I always take my letters to the correos so they can weigh them. Since doing this I have not had a letter go astray unlike when we were posting into the box. Also to the UK it now only takes 2-3 days!!!!


----------



## jimenato

So I've got to go and queue every time I want to post a letter or card?


----------



## stevelin

Our correos is open all day so we go about 2.30 or a saturday morning about 10 am and its often empty


----------



## leedsutdgem

Had to laugh at this one. Only in Spain eh?? A post office that doesnt sell stamps lol


----------



## jojo

So are they planning to abolish letter boxes?? Surely this would have been mentioned somewhere... like newspapers, tv??????

Jo xxx


----------



## Alcalaina

jojo said:


> So are they planning to abolish letter boxes?? Surely this would have been mentioned somewhere... like newspapers, tv??????
> 
> Jo xxx


We've only got one postbox in the whole town, other than the Correos. Even that disappeared for a while when they were re-doing the pavement.

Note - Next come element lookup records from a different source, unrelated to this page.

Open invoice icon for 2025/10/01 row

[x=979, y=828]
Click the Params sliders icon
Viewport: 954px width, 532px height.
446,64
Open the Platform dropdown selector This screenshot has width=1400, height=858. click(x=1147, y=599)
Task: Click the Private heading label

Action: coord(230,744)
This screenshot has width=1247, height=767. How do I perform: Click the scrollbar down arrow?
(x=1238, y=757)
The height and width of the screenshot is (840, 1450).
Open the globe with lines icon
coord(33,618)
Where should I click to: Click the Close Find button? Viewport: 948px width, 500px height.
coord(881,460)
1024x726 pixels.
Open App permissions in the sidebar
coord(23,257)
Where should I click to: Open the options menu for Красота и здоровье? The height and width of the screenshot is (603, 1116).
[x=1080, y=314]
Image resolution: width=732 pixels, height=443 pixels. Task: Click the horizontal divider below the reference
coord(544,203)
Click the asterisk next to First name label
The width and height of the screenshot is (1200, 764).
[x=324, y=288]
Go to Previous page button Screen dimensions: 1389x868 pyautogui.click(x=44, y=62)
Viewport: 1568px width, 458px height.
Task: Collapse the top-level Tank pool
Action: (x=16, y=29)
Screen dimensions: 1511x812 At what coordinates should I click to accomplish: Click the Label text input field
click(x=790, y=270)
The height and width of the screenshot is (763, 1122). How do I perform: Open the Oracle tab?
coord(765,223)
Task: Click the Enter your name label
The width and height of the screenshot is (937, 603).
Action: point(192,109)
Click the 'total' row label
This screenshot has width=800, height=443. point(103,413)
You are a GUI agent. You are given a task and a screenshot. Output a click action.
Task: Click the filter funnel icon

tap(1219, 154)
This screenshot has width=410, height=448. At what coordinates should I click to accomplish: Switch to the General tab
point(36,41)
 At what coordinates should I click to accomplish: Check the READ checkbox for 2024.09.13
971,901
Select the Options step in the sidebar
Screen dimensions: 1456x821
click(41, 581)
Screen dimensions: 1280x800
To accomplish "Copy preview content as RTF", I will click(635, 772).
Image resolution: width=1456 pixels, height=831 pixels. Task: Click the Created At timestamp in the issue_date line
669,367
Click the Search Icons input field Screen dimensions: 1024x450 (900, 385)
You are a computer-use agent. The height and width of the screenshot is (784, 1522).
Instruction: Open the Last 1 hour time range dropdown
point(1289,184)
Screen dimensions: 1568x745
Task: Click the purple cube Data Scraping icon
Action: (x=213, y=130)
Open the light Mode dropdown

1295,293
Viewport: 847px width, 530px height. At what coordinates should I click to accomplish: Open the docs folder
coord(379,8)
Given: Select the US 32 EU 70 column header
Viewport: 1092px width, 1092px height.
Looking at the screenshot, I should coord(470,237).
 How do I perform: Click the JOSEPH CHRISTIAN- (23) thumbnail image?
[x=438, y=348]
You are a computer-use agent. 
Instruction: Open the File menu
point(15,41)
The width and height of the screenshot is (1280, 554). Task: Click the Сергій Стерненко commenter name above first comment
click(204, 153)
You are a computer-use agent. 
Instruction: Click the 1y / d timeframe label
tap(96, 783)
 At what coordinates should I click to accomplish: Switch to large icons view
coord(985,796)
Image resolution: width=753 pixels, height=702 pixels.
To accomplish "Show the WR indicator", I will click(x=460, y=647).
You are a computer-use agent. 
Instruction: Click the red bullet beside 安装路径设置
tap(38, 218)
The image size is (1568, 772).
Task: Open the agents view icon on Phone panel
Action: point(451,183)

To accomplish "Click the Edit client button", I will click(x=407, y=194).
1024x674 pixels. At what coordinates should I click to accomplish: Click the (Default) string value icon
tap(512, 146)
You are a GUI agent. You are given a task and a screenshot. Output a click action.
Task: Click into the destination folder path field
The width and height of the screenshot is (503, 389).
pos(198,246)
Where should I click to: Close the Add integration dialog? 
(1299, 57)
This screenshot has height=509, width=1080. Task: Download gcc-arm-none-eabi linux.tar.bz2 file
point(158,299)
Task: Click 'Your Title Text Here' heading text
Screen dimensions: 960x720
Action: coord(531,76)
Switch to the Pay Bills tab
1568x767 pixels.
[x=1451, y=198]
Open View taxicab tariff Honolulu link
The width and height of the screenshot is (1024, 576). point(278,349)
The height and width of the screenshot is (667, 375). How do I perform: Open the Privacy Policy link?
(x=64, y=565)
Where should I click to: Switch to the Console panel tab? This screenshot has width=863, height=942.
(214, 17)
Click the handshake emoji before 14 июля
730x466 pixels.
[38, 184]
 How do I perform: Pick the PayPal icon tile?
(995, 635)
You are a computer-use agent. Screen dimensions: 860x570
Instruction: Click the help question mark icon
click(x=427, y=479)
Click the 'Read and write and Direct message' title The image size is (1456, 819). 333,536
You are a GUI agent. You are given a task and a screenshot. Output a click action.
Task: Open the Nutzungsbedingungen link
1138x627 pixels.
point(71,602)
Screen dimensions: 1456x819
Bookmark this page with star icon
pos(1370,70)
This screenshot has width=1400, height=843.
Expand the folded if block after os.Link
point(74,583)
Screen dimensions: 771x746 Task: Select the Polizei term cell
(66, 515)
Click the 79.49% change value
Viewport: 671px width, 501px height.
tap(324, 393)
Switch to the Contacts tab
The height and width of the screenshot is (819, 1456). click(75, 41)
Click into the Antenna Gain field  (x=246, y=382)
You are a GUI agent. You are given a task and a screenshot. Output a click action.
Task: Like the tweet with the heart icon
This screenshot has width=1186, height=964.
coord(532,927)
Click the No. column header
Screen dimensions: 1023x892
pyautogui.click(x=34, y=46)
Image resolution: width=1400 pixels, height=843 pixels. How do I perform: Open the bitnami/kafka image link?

I stock up on stamps at the tobacconists, otherwise I'll make a day of it, take a good book and queue up at the Correos.


----------



## baldilocks

We've got at least two postboxes but since the Correos is just round the corner and is very busy if there is more than one customer, it's no problem. The only disadvantage is the postmaster - he is a really miserable git!


----------



## ted111

You now have to hand your post in at the correos for them to stamp as people were just sticking any old stamp on and not always the correct amount of postage stamp for the size/weight/colour. 
In the Uk if you don't put the correct postage on, the recipient would have to collect their post from the depot and pay the extra. 
This new system means it has definitely got the right stamp on. 
You can still buy stamps from some places 'under the counter' as it were.


----------



## jimenato

ted111 said:


> You can still buy stamps from some places 'under the counter' as it were.


Is that only 'while stocks last'?


----------